Gene: «Senza diffusori, Ferrari come Red Bull»
Il collaudatore della Rossa spiega come l'invenzione della scuderia austriaca abbia dato loro un vantaggio irresistibile in campionato e che senza i valori sono molto più vicini
© LaPresseMARANELLO, 30 Novembre – Marc Gene, collaudatore della Ferrari, spiega il suo punto di vista sulla stagione 2011 appena conclusa e spiega le differenze tra l'annata trionfale della Red Bull e quella fallimentare, ma comunque combattuta con onore, della Rossa. «Silverstone è stato probabilmente il miglior GP per noi», ha scritto lo spagnolo nella sua rubrica per il quotidiano El Mundo. «Quel periodo ci ha fatto sognare di arrivare dietro Sebastian Vettel, ma purtroppo non era possibile. Era l'inizio di un sogno che è durato solo un paio di gare e che ci ha costretto a concentrarci sulla prossima stagione a fine estate. La chiave per il successo della Red Bull è stata l'innovazione. I diffusori soffiati sono stati l'invenzione che ha reso la stagione difficile per qualsiasi squadra. Posso assicurare che la differenza tra correre con o senza scarico è brutale quando si tratta di aderenza sull'asfalto. Ti permette di correre molto più velocemente in ogni curva, ma le innovazioni aerodinamiche hanno dominato la F1 negli ultimi anni. Spero che la prossima stagione siano tutti uguali a livello di vantaggi».

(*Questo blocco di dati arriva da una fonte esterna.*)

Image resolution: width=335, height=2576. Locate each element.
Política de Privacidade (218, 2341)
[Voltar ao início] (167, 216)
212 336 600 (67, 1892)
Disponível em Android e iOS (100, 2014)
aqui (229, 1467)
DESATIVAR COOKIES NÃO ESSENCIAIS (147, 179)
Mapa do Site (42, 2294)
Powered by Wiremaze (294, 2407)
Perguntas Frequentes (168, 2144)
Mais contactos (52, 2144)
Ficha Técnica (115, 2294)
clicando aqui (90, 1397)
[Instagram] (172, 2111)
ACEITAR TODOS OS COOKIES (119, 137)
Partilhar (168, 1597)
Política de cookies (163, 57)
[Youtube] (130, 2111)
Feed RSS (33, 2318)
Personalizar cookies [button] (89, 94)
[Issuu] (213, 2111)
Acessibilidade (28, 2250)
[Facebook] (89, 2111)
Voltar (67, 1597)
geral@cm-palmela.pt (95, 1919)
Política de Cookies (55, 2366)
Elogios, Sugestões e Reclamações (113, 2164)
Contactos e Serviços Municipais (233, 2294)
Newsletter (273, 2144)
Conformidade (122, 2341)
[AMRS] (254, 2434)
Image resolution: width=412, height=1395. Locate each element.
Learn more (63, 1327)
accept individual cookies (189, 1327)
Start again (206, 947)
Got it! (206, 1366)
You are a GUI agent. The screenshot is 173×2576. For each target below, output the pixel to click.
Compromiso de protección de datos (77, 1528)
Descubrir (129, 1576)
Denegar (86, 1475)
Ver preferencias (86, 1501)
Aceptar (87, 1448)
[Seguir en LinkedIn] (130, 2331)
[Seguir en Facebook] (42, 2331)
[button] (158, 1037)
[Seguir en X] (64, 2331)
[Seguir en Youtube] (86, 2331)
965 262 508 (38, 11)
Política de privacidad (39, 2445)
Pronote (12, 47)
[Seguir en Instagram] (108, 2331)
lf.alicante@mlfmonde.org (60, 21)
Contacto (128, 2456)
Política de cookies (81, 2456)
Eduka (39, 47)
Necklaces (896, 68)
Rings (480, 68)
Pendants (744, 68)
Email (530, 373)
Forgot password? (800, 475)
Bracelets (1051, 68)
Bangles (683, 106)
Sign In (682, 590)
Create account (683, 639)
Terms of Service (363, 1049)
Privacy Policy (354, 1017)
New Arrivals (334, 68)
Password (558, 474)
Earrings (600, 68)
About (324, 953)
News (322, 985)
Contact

DIFFUSORI AL BANDO – Gene ha perfettamente ragione nel parlare che i diffusori soffiati hanno consentito alla Red Bull un vantaggio tecnologico senza pari, al punto che si potrebbe paragonare l'invenzione all'intriduzione degli alettoni nel 1969 o all'ideazione delle minigonne o del fondo soffiato negli Anni '70. «Penso che la chiave per il 2012 sia il divieto agli scarichi soffiati. I motori Renault sono grandi con questo sistema e penso che il divieto permetterà di ridurre la distanza attuale, soprattutto in qualifica. Il fatto di aver vinto a Silverstone con Alonso senza scarichi soffiati mi fa pensare che la nostra macchina non era così male e che non c'è alcun motivo per cui non possiamo essere competitivi il prossimo anno. Il design della Ferrari sarà più aggressivo e innovativo, e spero che si tradurrà in risultati quando andremo in pista», ha concluso il collaudatore del Cavallino.